3.7.3. Lagged One Period

In the baseline regression model, this study initially examined the effect of carbon information disclosure quality and conducted robustness tests using variable substitution and the instrumental variable method. The results suggest that carbon information disclosure quality promotes the improvement of firm value, which contributes to the sustainable development of enterprises. In practice, firms with higher value are often more proactive in disclosing carbon information, thereby improving the quality of carbon information disclosure. As a result, there may be a causal relationship in the empirical analysis of how carbon information disclosure quality enhances firm value. To address this potential endogeneity issue, this study adopts the method of lagging the explanatory variable by one period.
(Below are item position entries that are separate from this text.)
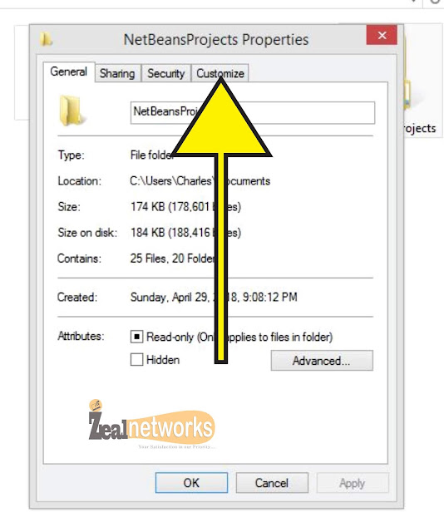The image size is (444, 532).
Task: Select the background folder labeled 'rojects'
Action: tap(420, 128)
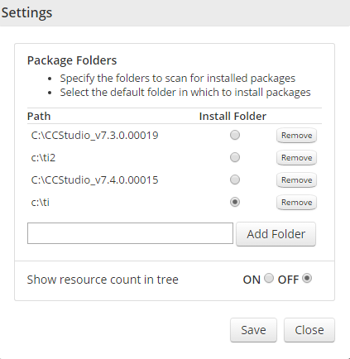Click the Show resource count in tree label
350x359 pixels.
(x=103, y=280)
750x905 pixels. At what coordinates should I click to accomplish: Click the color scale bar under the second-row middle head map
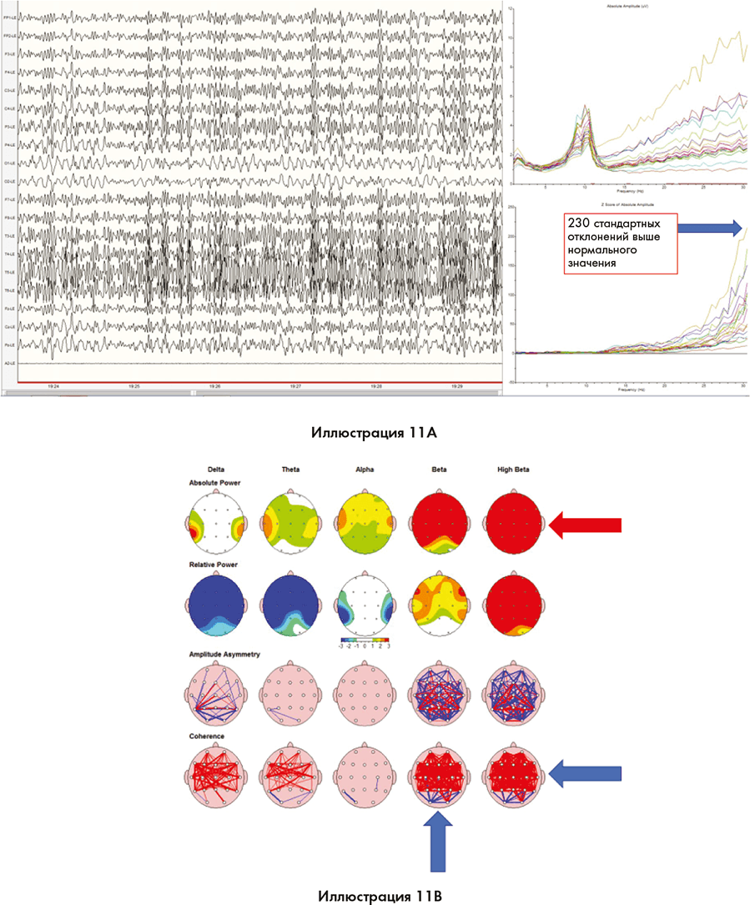tap(365, 645)
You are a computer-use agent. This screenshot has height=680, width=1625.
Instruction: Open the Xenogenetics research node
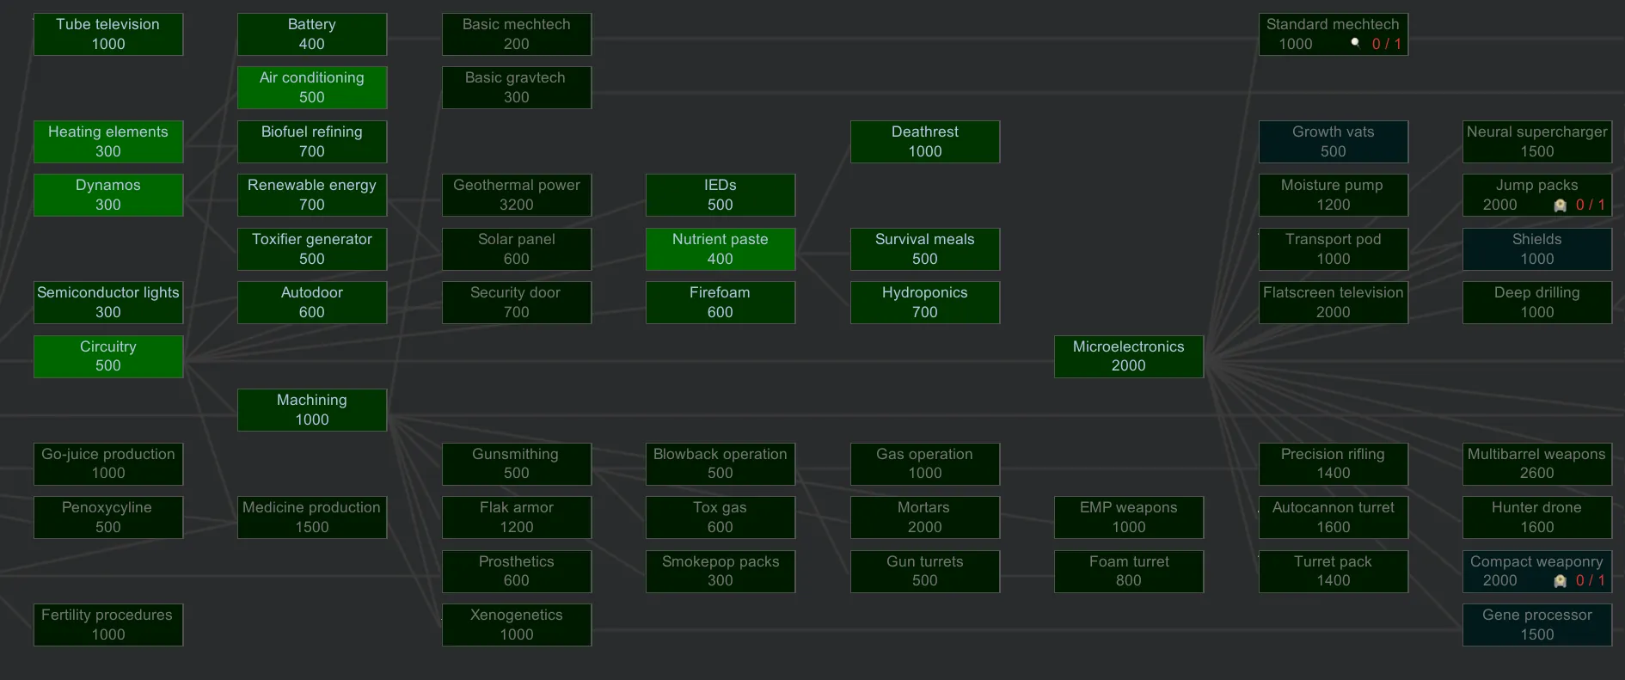point(517,625)
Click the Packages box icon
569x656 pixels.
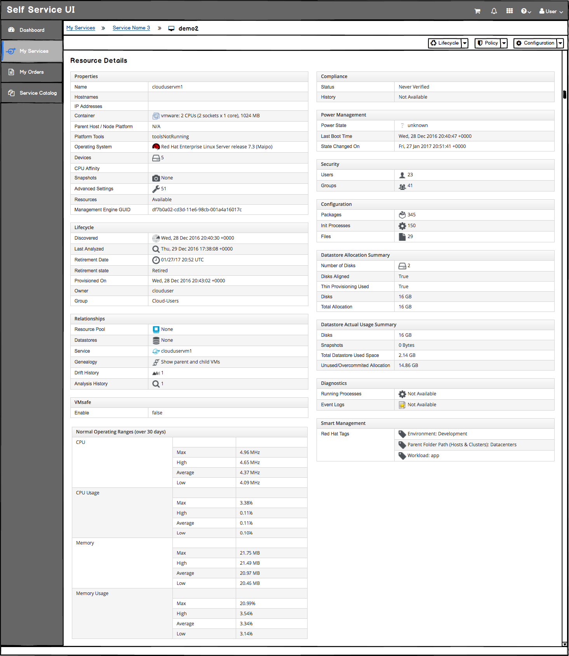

The regression results are presented in Column (4) of Table 6. It can be observed that the lagged explanatory variable has a regression coefficient of 0.126, which is significant at the 5% level, indicating that carbon information disclosure quality can indeed improve firm value.

4. Further Analysis

4.1. Impact of Corporate Pollution Type

Enterprises in different industries use different resources, energy structures, and supply chain configurations in their production processes, which results in variations in their carbon emissions. For example, energy-intensive industries such as the chemical industry typically have higher carbon emissions, while industries like services and information technology tend to have relatively lower emissions. These differences may lead to variations in the level of attention that firms pay to carbon information disclosure, as well as differences in the quality and extent of the disclosure. Additionally, the regulatory requirements for environmental protection and carbon reduction, as well as the level of societal attention, differ across industries. Some industries may face greater environmental pressures and stricter regulations, leading to a stronger emphasis on carbon information disclosure. Moreover, the attention of stakeholders and investors to carbon emission levels and environmental performance may also influence the level of carbon information disclosure by firms.
Considering various factors, this paper divides the sample firms into high-pollution industries and non-high-pollution industries. Regressions were performed separately for each group, and the results are presented in columns (1) and (2) of Table 7. It was found that in the non-high-pollution industries, the coefficient for carbon information disclosure quality (Cid) is 0.189 and is significant at the 1% level. However, in the high-polluting industries, the effect of carbon information disclosure quality on firm value is not significant. This may be because high-polluting industries are inherently high in emissions and energy consumption, and improving the quality of carbon information disclosure often requires additional resources such as capital and technology, which could divert resources from other business activities and negatively affect firm value. Additionally, stakeholders generally believe that high-polluting industries should make more efforts in carbon reduction. When the quality of carbon information disclosure is similar, non-high-pollution industries are more likely to gain favor from stakeholders.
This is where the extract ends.